Seulement voilà, la porte est parfois solidement verrouillée car nombre de difficultés peuvent être à l’origine des troubles ressentis par le patient en question. Aussi, chaque relation thérapeutique est unique puisqu’il s’agit pour le soignant de découvrir une histoire particulière et d’adapter une méthode au fur et à mesure que la relation se densifie mais aussi se complexifie. Cependant, il faut bien admettre que « rentrer » en soins psychiatriques n’est pas encore une démarche facile tant le psychiatre est encore perçu comme un « détecteur » d’anormalité.
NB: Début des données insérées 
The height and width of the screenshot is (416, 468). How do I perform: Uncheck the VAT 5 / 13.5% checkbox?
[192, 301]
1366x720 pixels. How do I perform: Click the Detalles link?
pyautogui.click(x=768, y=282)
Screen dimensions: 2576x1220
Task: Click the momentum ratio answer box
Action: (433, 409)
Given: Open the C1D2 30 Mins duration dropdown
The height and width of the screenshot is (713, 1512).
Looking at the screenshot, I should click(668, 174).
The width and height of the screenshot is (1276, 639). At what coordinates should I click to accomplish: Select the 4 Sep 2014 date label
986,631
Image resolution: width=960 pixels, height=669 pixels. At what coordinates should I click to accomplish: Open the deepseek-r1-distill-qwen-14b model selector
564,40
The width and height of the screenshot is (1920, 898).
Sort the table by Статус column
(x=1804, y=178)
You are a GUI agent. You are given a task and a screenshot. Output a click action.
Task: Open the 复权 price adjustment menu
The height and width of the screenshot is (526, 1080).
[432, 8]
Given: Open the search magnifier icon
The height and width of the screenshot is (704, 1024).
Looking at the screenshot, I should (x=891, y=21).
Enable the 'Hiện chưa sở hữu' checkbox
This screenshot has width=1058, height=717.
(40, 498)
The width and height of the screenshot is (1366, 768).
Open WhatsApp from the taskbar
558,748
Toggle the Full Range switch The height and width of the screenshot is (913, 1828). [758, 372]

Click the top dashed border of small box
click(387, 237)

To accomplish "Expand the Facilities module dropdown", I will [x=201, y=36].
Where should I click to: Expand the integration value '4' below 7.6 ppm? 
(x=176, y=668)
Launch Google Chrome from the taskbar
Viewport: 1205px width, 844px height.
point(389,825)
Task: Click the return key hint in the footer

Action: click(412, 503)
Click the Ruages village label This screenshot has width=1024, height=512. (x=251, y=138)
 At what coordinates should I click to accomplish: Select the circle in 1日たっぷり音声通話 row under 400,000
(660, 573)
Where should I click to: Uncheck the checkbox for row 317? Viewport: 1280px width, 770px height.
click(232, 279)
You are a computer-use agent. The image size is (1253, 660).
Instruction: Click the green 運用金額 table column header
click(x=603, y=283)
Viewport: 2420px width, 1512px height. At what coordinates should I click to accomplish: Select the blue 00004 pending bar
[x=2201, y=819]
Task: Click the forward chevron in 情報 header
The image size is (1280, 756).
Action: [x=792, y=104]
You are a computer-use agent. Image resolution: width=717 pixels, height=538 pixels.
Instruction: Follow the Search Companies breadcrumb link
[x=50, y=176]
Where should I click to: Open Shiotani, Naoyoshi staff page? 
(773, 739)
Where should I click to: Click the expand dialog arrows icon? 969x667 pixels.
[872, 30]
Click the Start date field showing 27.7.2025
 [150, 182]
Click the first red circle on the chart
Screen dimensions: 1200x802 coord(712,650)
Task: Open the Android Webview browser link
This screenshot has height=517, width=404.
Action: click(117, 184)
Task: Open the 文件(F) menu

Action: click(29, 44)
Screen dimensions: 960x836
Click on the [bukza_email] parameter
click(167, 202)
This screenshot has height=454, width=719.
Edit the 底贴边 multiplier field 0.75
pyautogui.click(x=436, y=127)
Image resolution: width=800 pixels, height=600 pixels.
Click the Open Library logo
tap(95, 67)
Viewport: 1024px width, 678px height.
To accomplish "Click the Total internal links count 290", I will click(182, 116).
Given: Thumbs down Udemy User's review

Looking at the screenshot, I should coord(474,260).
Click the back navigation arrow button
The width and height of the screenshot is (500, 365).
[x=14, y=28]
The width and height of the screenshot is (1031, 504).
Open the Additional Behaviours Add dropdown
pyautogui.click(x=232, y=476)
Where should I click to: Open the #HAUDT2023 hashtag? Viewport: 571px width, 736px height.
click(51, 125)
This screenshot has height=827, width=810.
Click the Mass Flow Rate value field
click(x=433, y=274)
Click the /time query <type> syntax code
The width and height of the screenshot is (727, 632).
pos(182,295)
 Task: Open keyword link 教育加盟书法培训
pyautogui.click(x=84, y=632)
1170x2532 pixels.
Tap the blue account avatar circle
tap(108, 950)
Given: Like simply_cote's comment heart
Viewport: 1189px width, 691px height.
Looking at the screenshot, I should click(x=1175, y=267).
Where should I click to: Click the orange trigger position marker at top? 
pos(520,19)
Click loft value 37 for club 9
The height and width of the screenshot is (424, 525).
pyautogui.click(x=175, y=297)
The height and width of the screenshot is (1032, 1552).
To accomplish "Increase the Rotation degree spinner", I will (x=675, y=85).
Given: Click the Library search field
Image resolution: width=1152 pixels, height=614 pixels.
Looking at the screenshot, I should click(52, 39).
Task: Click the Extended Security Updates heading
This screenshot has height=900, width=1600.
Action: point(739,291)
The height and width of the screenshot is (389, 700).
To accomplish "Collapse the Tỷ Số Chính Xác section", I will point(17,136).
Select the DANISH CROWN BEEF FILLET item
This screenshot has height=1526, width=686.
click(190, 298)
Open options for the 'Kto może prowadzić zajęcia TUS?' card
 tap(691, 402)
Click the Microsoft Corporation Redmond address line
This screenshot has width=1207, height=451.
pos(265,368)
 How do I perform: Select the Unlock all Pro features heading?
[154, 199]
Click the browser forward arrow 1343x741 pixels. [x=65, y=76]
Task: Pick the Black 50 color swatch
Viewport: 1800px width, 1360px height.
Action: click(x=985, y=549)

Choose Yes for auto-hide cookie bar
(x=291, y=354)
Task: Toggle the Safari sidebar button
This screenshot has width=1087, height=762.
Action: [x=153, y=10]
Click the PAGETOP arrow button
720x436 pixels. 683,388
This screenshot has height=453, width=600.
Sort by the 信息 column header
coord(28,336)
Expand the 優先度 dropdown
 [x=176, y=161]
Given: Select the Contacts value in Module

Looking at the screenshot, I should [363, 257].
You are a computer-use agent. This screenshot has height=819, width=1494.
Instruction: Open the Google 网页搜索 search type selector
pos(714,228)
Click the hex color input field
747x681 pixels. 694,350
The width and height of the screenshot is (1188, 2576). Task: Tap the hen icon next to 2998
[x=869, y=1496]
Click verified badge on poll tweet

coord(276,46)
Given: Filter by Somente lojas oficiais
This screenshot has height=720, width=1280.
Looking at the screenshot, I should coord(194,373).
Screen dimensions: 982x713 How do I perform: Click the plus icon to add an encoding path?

Quantité de peurs se manifestent ainsi en amont si bien que contracter une relation thérapeutique est parfois une démarche qui peut prendre beaucoup de temps.
À l’inverse, certaines situations de prise en charge peuvent s’éterniser. C’est souvent le cas lorsque le contexte médical reproduit un système familial douillet. Le docteur Guyotat remarque ainsi à propos du service hospitalier dont il a eu la responsabilité pendant plusieurs années : « Ceux qui en arrivant voulaient à tout prix sortir, devenaient assez souvent au bout de quelques semaines ceux qui voulaient à tout prix rester » ? Il n’est d’ailleurs pas certain que la pratique de secteur ait modifié beaucoup de choses à ce niveau, le phénomène d’attachement à l’institution pouvant se manifester aussi hors des murs de l’hôpital.
Mais, la problématique des portes d’entrée dans le soin interroge aussi sur ce qu’est, en réalité, le soin. Il est patent que dans le secteur socioéducatif le besoin de soin est invoqué dès lors que l’institution se sent menacée dans son équilibre voire, dans sa vocation même. C’est le cas, par exemple, lorsqu’un usager trouble à ce point le fonctionnement interne qu’il ne reste plus comme solution que de l’orienter vers la psychiatrie. On peut se demander alors si ce n’est pas l’institution elle-même qui, en l’occurrence, a besoin de panser ses plaies ?
Voilà effectivement une bonne question. Le lecteur en trouvera d’autres au fil des pages de ce recueil de contributions où domine le souci d’une réflexion intelligente.